------ DATA FOR PROCESSING ------

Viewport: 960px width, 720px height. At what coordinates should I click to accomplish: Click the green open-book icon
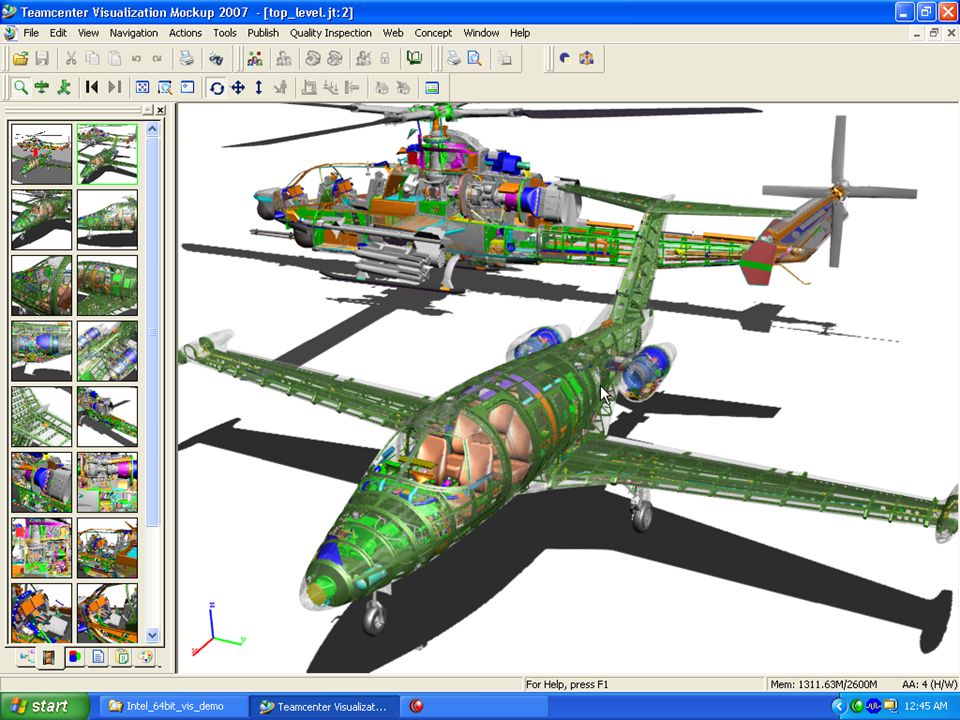point(414,58)
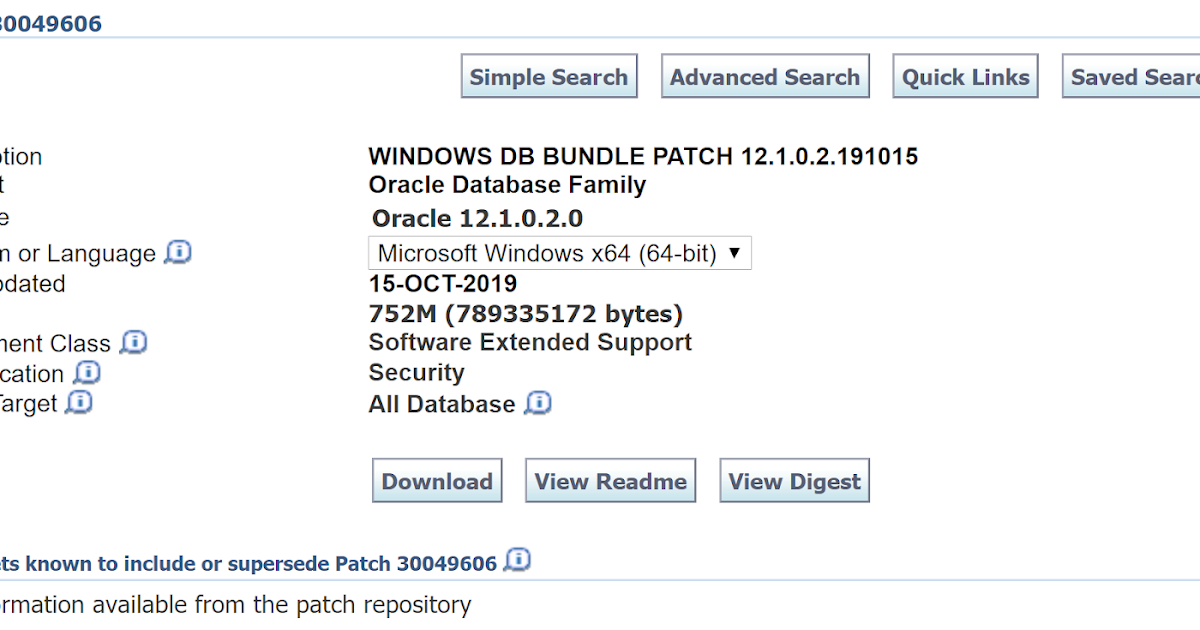This screenshot has width=1200, height=630.
Task: Open the Quick Links panel
Action: tap(964, 75)
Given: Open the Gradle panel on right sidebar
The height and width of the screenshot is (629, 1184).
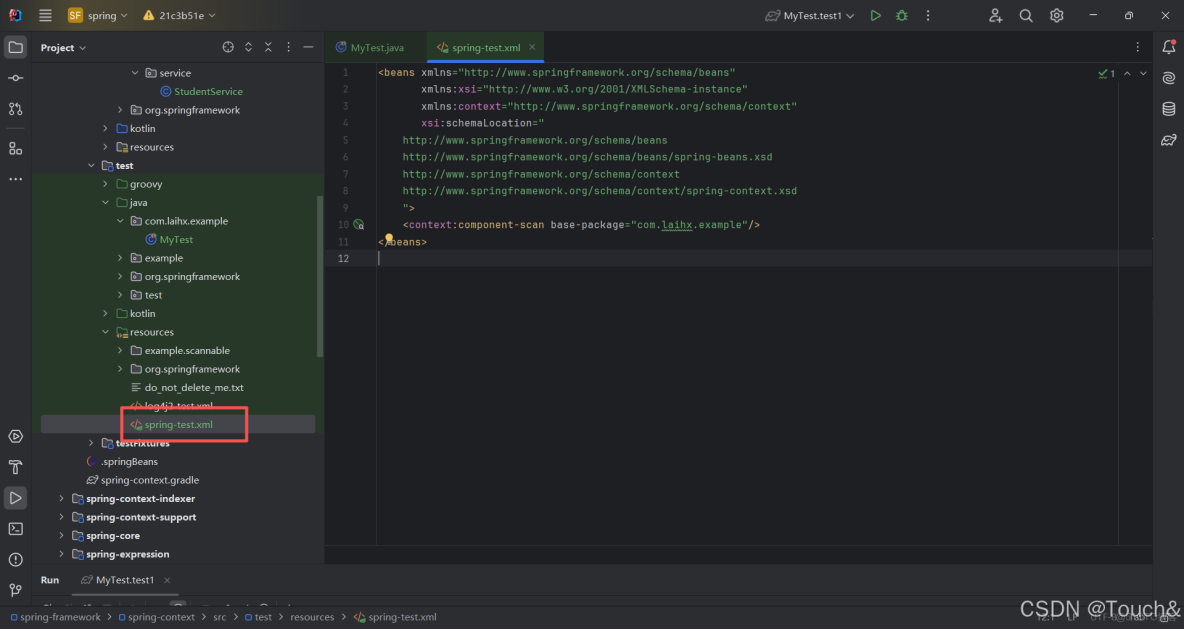Looking at the screenshot, I should point(1169,140).
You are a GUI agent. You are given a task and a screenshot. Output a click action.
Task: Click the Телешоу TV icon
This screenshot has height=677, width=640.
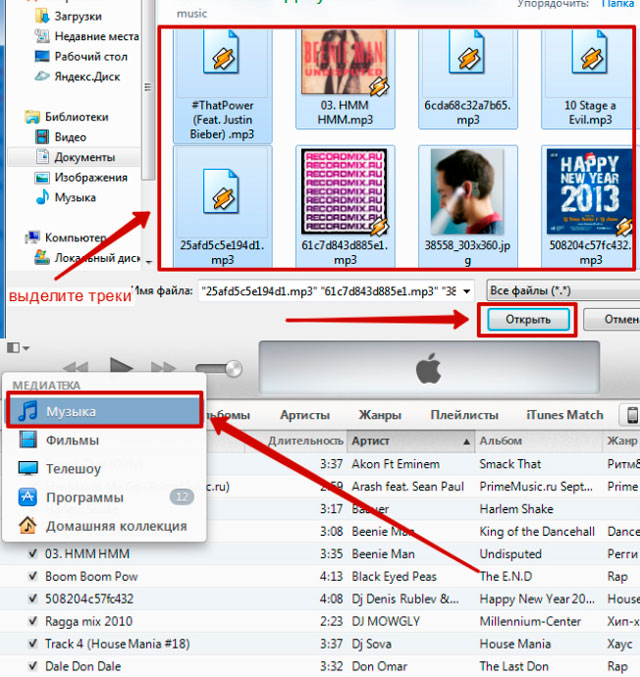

------

▶ [WORK ORDER]
With the images removed, reproduce all the material above word for word.

▶ [SOLUTION TO THE EXERCISE]
Viewport: 960px width, 720px height. At what coordinates should I click to accomplish: Click the green open-book icon
point(414,58)
This screenshot has width=1200, height=630.
Task: Open the Quick Links panel
Action: tap(964, 75)
Given: Open the Gradle panel on right sidebar
The height and width of the screenshot is (629, 1184).
Looking at the screenshot, I should point(1169,140).
You are a GUI agent. You are given a task and a screenshot. Output a click action.
Task: Click the Телешоу TV icon
This screenshot has height=677, width=640.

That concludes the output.